Wine Tasting- A Special Skill

At a wine merchant’s warehouse the regular taster died, and the director started looking for a quality replacement to hire.
A retired Chief Petty Officer, drunk and with a ragged dirty look, came to apply for the position. The director wondered how to send him away.
The merchant gave him a glass of wine to taste.
The old Chief tried it and said, “It’s a Muscat three years old, grown on a north slope, matured in steel containers. Low grade but acceptable.”
“That’s correct,” said the boss, looking at his secretary, somewhat surprised. “Here’s another glass, what do you make of this, please?”
“It’s a cabernet, eight years old, south-western slope, oak barrels, matured at eight degrees.
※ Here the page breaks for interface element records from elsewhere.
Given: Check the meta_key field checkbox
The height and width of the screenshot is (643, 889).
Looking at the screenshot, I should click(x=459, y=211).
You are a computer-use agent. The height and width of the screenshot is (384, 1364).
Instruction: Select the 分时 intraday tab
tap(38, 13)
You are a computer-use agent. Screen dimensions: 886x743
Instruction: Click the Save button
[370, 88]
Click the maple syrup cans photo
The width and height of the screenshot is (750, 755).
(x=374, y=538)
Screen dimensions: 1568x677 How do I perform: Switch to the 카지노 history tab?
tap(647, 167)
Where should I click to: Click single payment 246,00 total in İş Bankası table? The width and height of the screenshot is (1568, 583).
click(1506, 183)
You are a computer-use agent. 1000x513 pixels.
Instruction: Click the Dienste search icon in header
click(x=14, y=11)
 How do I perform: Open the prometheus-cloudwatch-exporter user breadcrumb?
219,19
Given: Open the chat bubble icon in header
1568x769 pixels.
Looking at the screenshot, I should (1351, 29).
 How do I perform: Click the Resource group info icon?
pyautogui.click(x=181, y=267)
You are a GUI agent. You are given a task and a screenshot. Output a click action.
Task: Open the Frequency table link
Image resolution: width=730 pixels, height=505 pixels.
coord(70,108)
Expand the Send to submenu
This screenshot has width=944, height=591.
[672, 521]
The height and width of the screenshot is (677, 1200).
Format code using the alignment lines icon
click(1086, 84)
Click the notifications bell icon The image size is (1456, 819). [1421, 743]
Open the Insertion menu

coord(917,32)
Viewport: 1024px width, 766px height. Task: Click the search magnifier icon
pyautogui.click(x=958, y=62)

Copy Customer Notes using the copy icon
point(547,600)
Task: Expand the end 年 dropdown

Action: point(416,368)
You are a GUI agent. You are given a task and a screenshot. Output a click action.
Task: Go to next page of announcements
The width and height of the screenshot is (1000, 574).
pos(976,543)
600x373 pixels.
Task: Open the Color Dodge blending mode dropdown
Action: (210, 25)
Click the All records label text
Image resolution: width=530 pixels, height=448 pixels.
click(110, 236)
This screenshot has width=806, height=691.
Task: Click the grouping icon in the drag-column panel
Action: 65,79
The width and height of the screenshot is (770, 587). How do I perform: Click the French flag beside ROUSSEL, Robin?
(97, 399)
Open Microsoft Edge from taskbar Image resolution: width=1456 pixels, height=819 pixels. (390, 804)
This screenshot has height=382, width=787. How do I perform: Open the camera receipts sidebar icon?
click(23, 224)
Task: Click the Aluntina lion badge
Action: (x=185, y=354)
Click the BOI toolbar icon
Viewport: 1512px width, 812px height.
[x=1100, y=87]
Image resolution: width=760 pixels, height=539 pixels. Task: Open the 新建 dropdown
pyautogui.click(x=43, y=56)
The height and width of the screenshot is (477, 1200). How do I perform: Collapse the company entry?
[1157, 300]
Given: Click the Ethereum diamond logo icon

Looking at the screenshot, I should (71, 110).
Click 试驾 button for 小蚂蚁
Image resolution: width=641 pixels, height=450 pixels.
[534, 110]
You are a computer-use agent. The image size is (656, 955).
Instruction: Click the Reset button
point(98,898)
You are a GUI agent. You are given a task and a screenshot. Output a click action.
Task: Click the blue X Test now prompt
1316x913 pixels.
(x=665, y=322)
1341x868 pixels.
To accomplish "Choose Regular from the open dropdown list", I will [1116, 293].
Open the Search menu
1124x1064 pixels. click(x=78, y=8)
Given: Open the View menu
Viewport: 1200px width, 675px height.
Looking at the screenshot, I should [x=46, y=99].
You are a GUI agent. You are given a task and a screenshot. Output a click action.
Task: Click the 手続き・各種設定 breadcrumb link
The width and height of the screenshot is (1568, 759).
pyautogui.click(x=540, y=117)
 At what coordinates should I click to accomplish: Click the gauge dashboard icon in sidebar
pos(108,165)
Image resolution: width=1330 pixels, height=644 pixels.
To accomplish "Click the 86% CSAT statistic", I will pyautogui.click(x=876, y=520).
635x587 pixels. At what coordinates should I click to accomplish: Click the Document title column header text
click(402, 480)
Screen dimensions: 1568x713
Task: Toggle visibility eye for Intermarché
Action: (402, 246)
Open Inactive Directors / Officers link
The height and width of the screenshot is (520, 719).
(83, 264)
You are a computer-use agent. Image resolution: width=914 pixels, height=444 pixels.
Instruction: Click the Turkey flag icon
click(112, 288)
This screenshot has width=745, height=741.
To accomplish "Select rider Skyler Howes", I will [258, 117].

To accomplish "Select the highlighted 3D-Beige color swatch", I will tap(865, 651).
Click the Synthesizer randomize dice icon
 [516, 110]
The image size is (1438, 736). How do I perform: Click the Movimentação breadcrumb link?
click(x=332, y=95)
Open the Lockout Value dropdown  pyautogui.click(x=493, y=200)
I think it requires three more years for finest results.”
“Absolutely correct.” This time the director was really taken aback. “A third glass.”
The tipsy old salt tried a little and calmly said, ‘‘It’s a pinot blanc champagne, high grade and exclusive.’’
The director was astonished. This time he winked at his secretary to suggest something. She left the room and came back in with a glass of urine.
The old Navy Chief tried it.
“Even though it’s not properly chilled, it’s a blonde, 26 years old, three months pregnant, and if I don’t get the job, I’ll name the father.”